Contribution of Helen. The statute requires that the court consider the contribution of the wife as a homemaker and mother. Although no children were born of the marriage and there was evidence that Helen was not in perfect health, following an automobile accident, she testified that she did housework, raised a garden, canned and helped some with the farm work. Moreover, there is evidence that she expended some of her separate income in the farm operation.

Value of property set apart to each spouse. There is no evidence regarding the value of the non-marital property set apart to each spouse. Floyd, as above stated, had separate property consisting of residences in Iowa and the 40-acre farm, and Helen had the residence in Fairfax, which the evidence showed was in a rundown and poor condition.

The economic circumstances of each spouse. Helen testified that prior to trial, she received income from her rental property, when it is occupied, of $40.00 per month, and social security of $103.20 per month. She set her needs at $300.00 for living expenses per month. She was 68 years of age at the time of trial and unable to work due to her health. There was no evidence as to the amount of rental received by Floyd from the two Iowa properties, although it must be assumed that he derives some income from that source and apparently he was still farming at the time of the decree, although on a somewhat limited scale.

Conduct of parties. This factor has been previously considered in relation to Point III, and the trial court was justified in finding (as it did) no improper conduct on the part of either party.

Under this Point, Floyd argues that it was error for the court to include as a part of the division of property to him the proceeds from the sale of hogs, since those funds were used by him prior to trial in the operation of the farm. There is no specific evidence as to the amount so used, the purpose of such use, whether such use was for permanent improvements or income-producing uses or the balance of such funds on hand. The logic of this argument is elusive because whatever the uses, they could only inure to his benefit, not to Helen’s. He further argues that the court erred in failing to consider the appellant’s contribution to the original farm machinery, presumably that machinery owned by him at the time of the marriage. The court properly considered the replacement machinery owned and in use 22 years thereafter as marital property under Jaeger v. Jaeger, 547 S.W.2d 207, 208[5] (Mo.App.1977). *500That argument is rejected. There is no merit to Point Y.

The final point for determination of this appeal (considered here out of chronological order) is Point II, wherein the court is charged with error in failing to find that the house purchased by Helen after the filing of this action with marital funds in the amount of $12,250.00 was itself marital property, and in failing to order a division thereof. Such property was not specifically covered by the decree. This point at first blush and on the surface would seem to have merit, but upon a close scrutiny of the record and the actual results of the court’s decree, the conclusion is inevitable that this lack in the decree is not reversible error nor does it affect the jurisdiction of this Court.

First, it should be noted that the record lacks such precise evidence or clear exposition “facilitating a clear and easily discernible picture of the nature and value of the marital property involved” nor of the exact and specific source of the funds used by Helen to purchase the residence. To the contrary, the record emerges in such a state as to require the trial court and this Court “to sift through an array of evidence, presented in most instances in a piecemeal and imprecise fashion” to resolve this problem. This is a burden which should not be imposed but which, perforce, must be assumed. In re Marriage of Simpelo, 542 S.W.2d 558, 561[7, 8] (Mo.App.1976).

## DATASET EXCERPTS
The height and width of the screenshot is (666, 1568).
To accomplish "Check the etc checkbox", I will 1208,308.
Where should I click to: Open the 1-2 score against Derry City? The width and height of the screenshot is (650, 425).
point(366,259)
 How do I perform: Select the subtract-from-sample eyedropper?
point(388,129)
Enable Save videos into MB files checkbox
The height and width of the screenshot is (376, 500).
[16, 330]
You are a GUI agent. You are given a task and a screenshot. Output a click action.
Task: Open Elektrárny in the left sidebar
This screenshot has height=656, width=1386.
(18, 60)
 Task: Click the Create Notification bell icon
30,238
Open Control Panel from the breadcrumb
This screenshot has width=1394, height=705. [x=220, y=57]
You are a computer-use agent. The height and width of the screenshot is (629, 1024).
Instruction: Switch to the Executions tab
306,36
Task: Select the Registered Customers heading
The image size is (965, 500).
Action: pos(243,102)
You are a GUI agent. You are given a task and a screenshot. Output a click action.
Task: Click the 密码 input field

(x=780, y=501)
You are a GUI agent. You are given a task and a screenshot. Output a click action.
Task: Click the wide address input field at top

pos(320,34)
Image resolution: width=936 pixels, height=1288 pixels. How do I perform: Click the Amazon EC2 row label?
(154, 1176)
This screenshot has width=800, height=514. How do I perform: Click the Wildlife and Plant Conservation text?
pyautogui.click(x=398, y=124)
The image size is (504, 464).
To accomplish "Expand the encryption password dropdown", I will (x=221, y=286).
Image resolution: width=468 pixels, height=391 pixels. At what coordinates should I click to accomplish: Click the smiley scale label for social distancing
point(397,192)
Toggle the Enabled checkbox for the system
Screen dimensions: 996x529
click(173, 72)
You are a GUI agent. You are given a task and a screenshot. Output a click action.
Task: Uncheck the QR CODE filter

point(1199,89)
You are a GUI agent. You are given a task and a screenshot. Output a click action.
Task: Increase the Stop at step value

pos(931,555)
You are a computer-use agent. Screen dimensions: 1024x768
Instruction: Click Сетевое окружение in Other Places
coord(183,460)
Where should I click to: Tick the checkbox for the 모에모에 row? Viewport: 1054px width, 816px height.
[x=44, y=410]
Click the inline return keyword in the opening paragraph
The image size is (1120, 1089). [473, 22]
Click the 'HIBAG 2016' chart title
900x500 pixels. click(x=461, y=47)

## AIM
Reproduce verbatim everything in the property-division opinion from "Conduct of parties." down to "of either party.".

## ANSWER FOR THE TASK
Conduct of parties. This factor has been previously considered in relation to Point III, and the trial court was justified in finding (as it did) no improper conduct on the part of either party.